Article Written by Generous Matters
In generosity, that is.
The earliest and longest lasting stewardship education begins at home, as parents and grandparents talk and walk the importance of giving to others. To paraphrase the author of Proverbs, when we train up children in the way they should go, the training sticks – including when it comes to stewardship practices.
So it was and is for me. Likewise for the generous folk with whom I’m privileged to rub shoulders at church, in my community, and through my work as a consultant to faith-based nonprofits. To be sure, it’s possible to become generous sans role models. But most of us discover the joy of giving by mimicking the adults in our lives.
That’s the thesis of A Tradition of Giving, an e-document jam-packed with new research on giving and volunteering within families.

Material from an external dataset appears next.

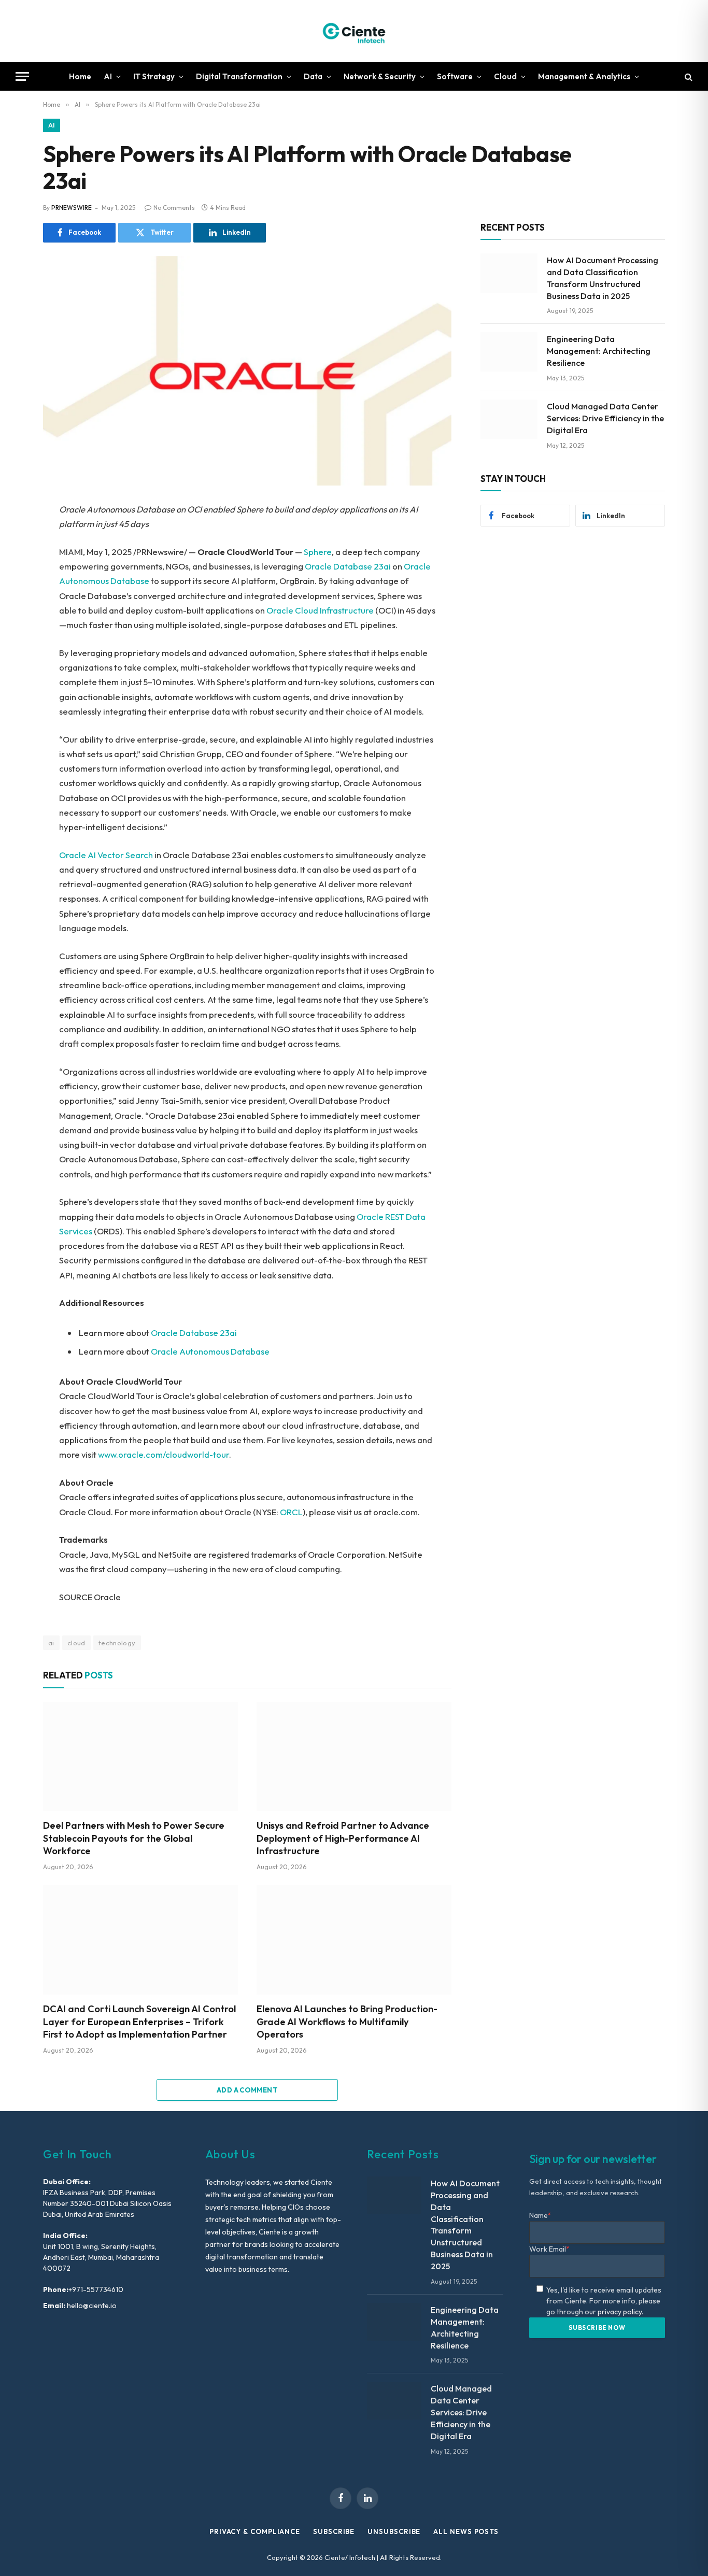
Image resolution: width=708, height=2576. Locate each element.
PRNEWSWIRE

A joint venture of Vanguard Charitable and the Indiana University Lilly Family School of Philanthropy, the report looks at how generous practices are transmitted across generations — children, parents, and grandparents — and “the effects they have on each other’s charitable giving.”

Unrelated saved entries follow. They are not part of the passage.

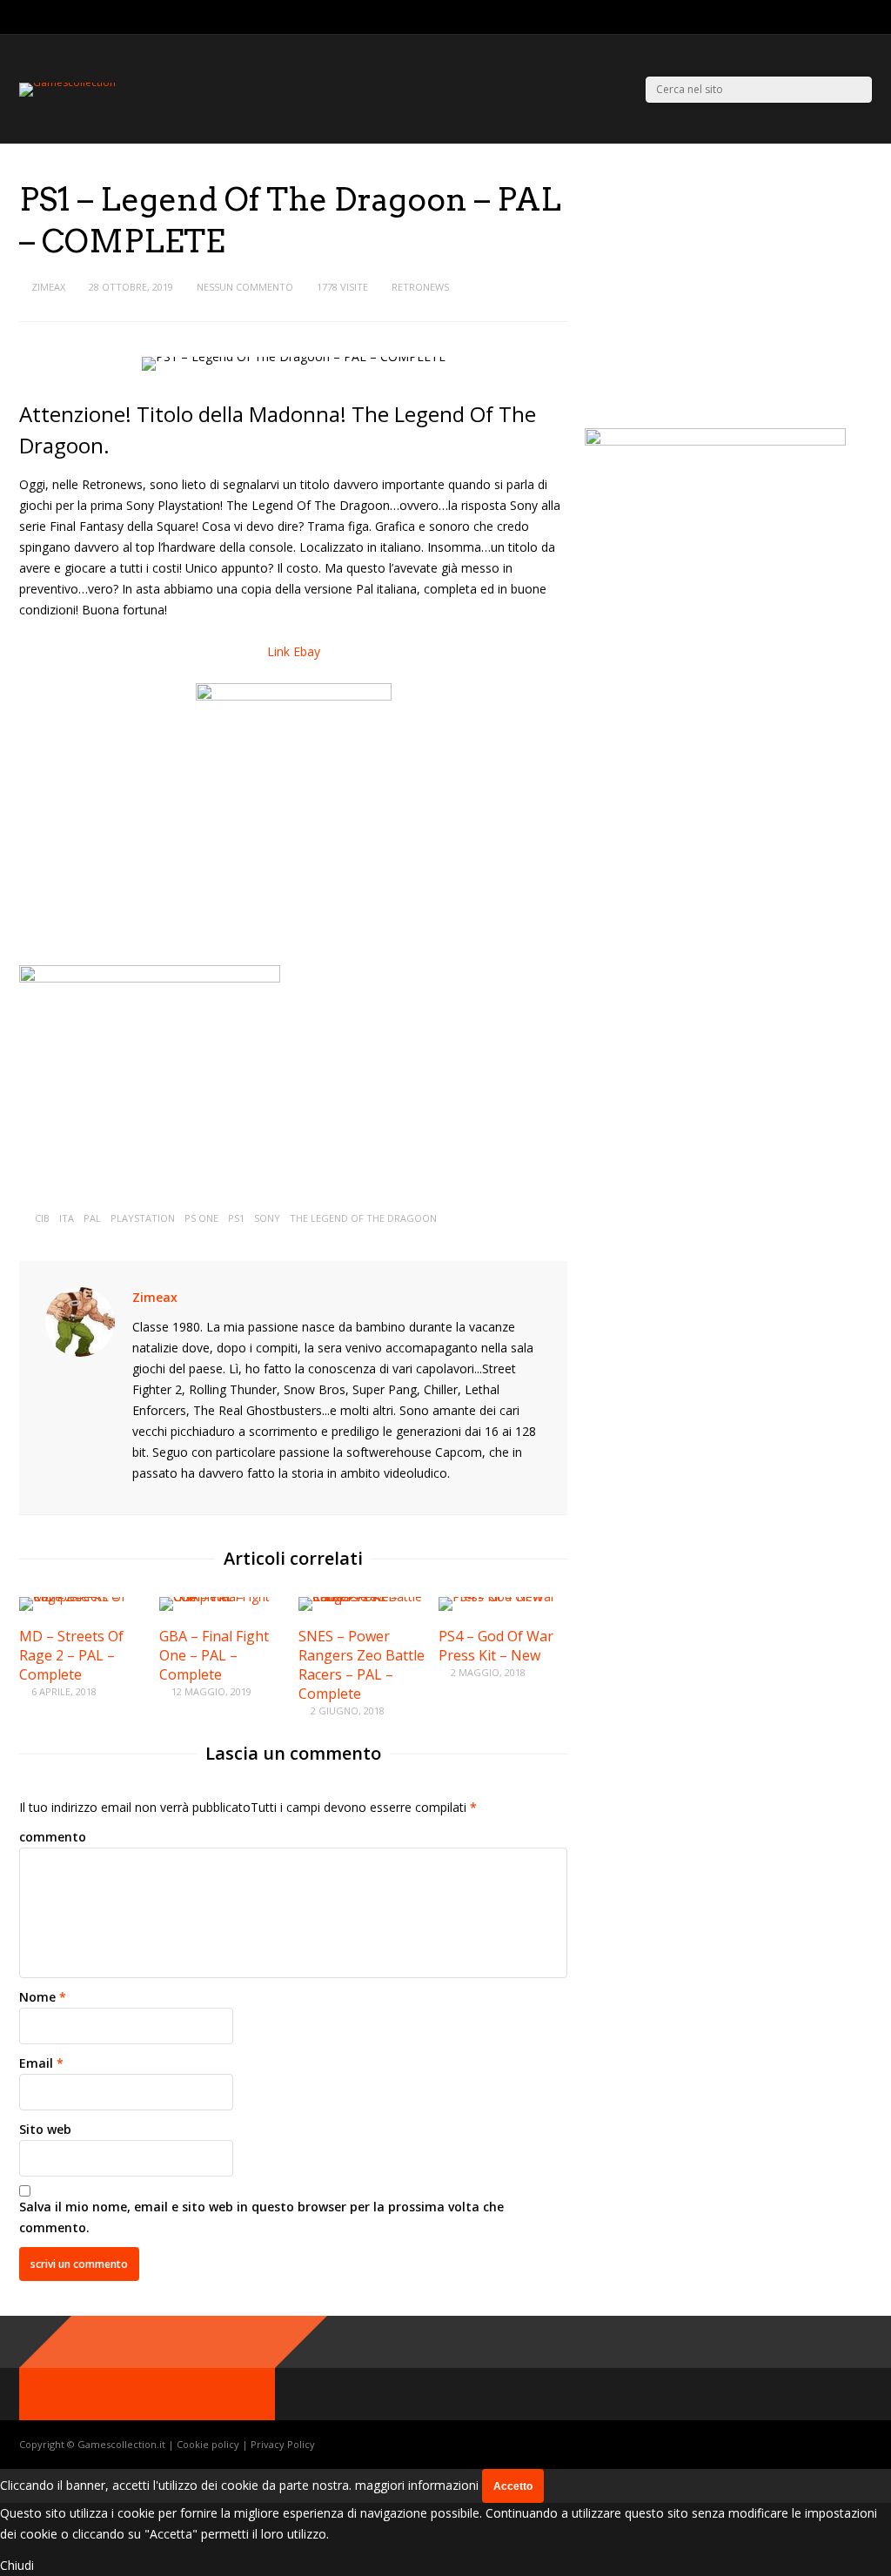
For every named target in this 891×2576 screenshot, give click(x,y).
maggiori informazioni (417, 2485)
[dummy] (149, 977)
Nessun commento (245, 286)
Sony (267, 1218)
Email (36, 2063)
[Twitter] (823, 17)
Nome (37, 1997)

I hope you’ll read (and then save) the document. It’s a valuable resource for families, religious leaders, and fundraisers. Until you get there, and to whet your appetite for the full buffet, here are some tasty tidbits from the pages of A Tradition of Giving.
ALL IN THE FAMILY
Parents who give financially to charitable organizations are more likely to have children who also give financially to charitable organizations. Parent volunteering has a two-fold impact on children; parents who volunteer have children who volunteer and give.

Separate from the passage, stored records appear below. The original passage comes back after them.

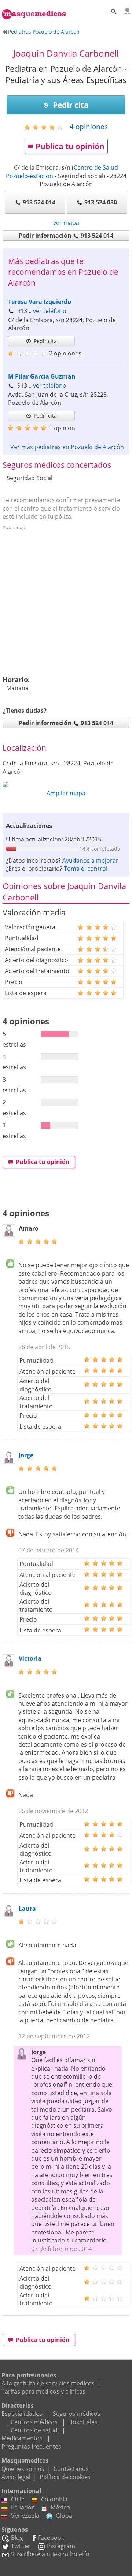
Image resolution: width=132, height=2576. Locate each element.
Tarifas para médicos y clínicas (43, 2391)
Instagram (61, 2546)
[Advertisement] (66, 599)
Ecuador (22, 2507)
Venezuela (25, 2516)
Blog (17, 2538)
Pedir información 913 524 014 (66, 235)
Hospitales (83, 2422)
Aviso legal (15, 2477)
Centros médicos (34, 2422)
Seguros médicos (76, 2414)
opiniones (89, 126)
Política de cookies (65, 2477)
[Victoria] (9, 1665)
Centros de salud (34, 2430)
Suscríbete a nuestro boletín (50, 2554)
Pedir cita (70, 105)
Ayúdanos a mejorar (90, 860)
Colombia (54, 2499)
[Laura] (9, 1915)
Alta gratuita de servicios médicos (48, 2383)
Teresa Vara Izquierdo (39, 302)
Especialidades (21, 2414)
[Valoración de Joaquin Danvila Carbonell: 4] (46, 127)
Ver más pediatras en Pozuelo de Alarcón (67, 447)
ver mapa (66, 223)
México (60, 2507)
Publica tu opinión (70, 146)
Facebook (51, 2538)
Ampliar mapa (66, 793)
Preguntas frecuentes (31, 2447)
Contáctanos (71, 2469)
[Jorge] (9, 1461)
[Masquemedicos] (33, 10)
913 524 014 (39, 202)
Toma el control (85, 869)
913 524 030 (100, 202)
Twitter (20, 2546)
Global (65, 2516)
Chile (18, 2499)
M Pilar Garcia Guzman (42, 376)
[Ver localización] (66, 784)
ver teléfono (49, 311)
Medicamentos (22, 2438)
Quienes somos (22, 2469)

What does this mean for parents? Get bang for your buck: Spend your time volunteering, with or without your children. Children who witness, or even better, experience, parents’ volunteerism are more likely to volunteer themselves—and to donate, as well.
Grandparents can . . . cultivate their grandchildren’s philanthropy by actively engaging with them in charitable ventures, like attending religious services or artistic performances together. While the philanthropic priorities of parents and their children are more closely matched than those of grandparents and grandchildren, grandparents still influence giving.
What does this mean for grandparents? Cultivate your grandchildren’s philanthropic interests by participating in charitable activities together. Create an experience; for example, volunteer with them at a soup kitchen, take them to the theater or a museum, or provide them with donation envelopes to give at church.
Parents and grandparents who actively engage the younger generations in financial giving and volunteering are more likely to have children and grandchildren who actively pursue their own philanthropic endeavors. While the specific types of causes the generations support shift over time, the value of “giving back” certainly gets passed down.
What does this mean for families? No matter your background, you still influence your family’s philanthropic behaviors. The best step: volunteer together or give together. Engaging in a charitable activity together is more effective at promoting charitable interests than simply encouraging giving.
While financial giving and volunteering take place during one’s lifetime, estate giving is another way intra-family generational influence occurs. Younger relatives seem to indirectly influence their older relatives’ giving, as parents said they supported organizations and causes related to their children. For example, families often make donations to their children’s or grandchildren’s schools.
What does this mean for nonprofit organizations? Tap into the giving traditions within families. Volunteering is a great tool to do so: Consider developing intra-family volunteer opportunities that allow the entire family to participate (e.g. multi-generation-friendly activity that is offered outside the work day) and develop the natural interests that are born from engaging together.
On a personal note, the attention given in A Tradition of Giving to the role of grandparents in the home schooling of a new generation of generous stewards, delights me. Parents, grandparents, aunts, uncles – the entire clan – there’s room for us all in the amazing ministry of raising up men and women who are rich toward God.